Introduction
While there is ample evidence in support of the positive impacts of midwifery-led care, the profession is not well integrated into most health systems.1 The 2021, State of the World’s Midwifery report (SoWMY) cites a global shortage of 900 000 midwives with less than 75% of the current need for sexual and reproductive health services being met globally.2 This schism can in part be explained by systemic discrimination of the profession driven by the intersects of gender, race, sociopolitical, professional and economic inequities.3–5 As a result, the SoWMY report calls for the inclusion of gender transformative approaches to the process of the growth of midwifery.2 3
The SoWMY report outlines four key areas of investment essential to the growth of the profession in order to meet the universal health needs of women, childbearing people and newborns: (1) health workforce; (2) education and training; (3) midwifery-led service delivery and (4) midwifery-led governance and leadership.2 Gender transformative approaches cross cut all four areas.2 In a previous publication, our findings demonstrated when appropriately supported, midwifery associations have the capacity to address all four strategic areas outlined in SoWMY, leading to improved health systems and population health outcomes.6 This companion research discusses the role of midwifery associations and gender transformative approaches to the second SoWMY key area, education and training (specifically, continuing education) for sustainable growth of the profession.
The Canadian Association of Midwives (CAM) has engaged in reciprocal capacity building partnerships since 2008 with the National Aboriginal Council of Midwives (situated in the land that is referred to as Canada). They have since extended this collaborative approach with midwifery professional associations in seven countries (Benin, Democratic Republic of Congo, Ethiopia, Haiti, Somalia and Somaliland, South Sudan and Tanzania). CAM’s strategic vision prioritises organisational capacity building and promoting excellence in the continuing education of midwives. Most often, interventions are hosted by partner midwifery associations.6 Throughout their work, CAM observed unanticipated outcomes, such as improvement to structural gender inequities, which led them to hypothesise the overarching value to their approach with continuing education interventions (CEI) and longer term gender transformative impacts to the midwifery profession.
Scholarly knowledge regarding CEI for obstetric/neonatal health professionals, including midwives, is common.7 Yet, the literature often ignores the structural dynamics of where and how programmes are designed and executed, and by whom (ie, who gets paid to do what, who is ‘in charge’ of what). Such omissions obscure power imbalances that intersectionally impact women-led professions like midwifery. Systematic reviews show that adopting a gender transformative approach to programme interventions centres the critical examination of gender and other inequities to promote system changes, which, over time create, change and improve gender-based outcomes in policy and practice.8 This strengthens the importance of building the evidence on gender transformative approaches to CEI as a conduit for promosting enabling environments for sustaining the midwifery profession and by extension impact sexual and reproductive health and rights (SRHR).3 6
We used a three-pronged approach to create an evidence-informed framework. Our first aim was to synthesise multiple sources of evidence to address the following compass question: What are the factors that impact in-service midwifery continuing education, including comprehension, competency and integration of skills? Second, to further understand the factors identified in the first aim, we used the example of CAM’s programming related to the implementation of CEI for midwives by midwifery associations and conducted key informant interviews, focus groups, observations and document review. Our third aim was to develop a conceptual framework for considerations when implementing gender transformative CEI for midwives. The second and third aims overlapped as part of an iterative process in which stakeholders informed and provided feedback on the development of the conceptual framework.
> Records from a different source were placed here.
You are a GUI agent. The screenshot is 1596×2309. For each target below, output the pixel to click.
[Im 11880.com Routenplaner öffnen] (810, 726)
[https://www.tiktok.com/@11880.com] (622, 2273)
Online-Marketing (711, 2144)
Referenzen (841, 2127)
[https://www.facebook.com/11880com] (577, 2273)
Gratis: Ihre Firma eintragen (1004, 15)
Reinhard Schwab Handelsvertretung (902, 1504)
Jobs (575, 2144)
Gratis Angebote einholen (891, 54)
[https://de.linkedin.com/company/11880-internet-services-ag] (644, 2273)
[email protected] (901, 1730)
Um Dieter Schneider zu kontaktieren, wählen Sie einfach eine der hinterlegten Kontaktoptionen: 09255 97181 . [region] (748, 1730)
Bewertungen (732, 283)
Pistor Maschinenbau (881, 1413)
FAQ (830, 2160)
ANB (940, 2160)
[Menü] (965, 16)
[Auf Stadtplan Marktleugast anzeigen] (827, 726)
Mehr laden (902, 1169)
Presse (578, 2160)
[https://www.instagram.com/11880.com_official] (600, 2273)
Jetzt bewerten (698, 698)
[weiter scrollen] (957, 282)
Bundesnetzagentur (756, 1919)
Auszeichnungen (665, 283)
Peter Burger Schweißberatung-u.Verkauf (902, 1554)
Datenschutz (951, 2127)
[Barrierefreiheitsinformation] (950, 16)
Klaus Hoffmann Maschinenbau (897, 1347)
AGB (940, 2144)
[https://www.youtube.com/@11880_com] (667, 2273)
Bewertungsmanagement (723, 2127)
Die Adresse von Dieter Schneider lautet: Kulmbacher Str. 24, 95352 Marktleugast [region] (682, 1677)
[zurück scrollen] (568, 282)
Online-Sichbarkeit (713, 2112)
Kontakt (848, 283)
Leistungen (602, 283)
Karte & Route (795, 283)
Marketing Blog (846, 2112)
Our work is rooted in intersectional feminist, anticolonial and collaborative lenses. We purposefully do not dichotomise between World Bank classification of countries by income groups (ie, high-income countries vs low-income and middle-income countries) as we recognise that improving access to quality SRHR is relevant to all health systems.9 The importance of context is central, along with how each country’s health system(s) and political system functions within a given context.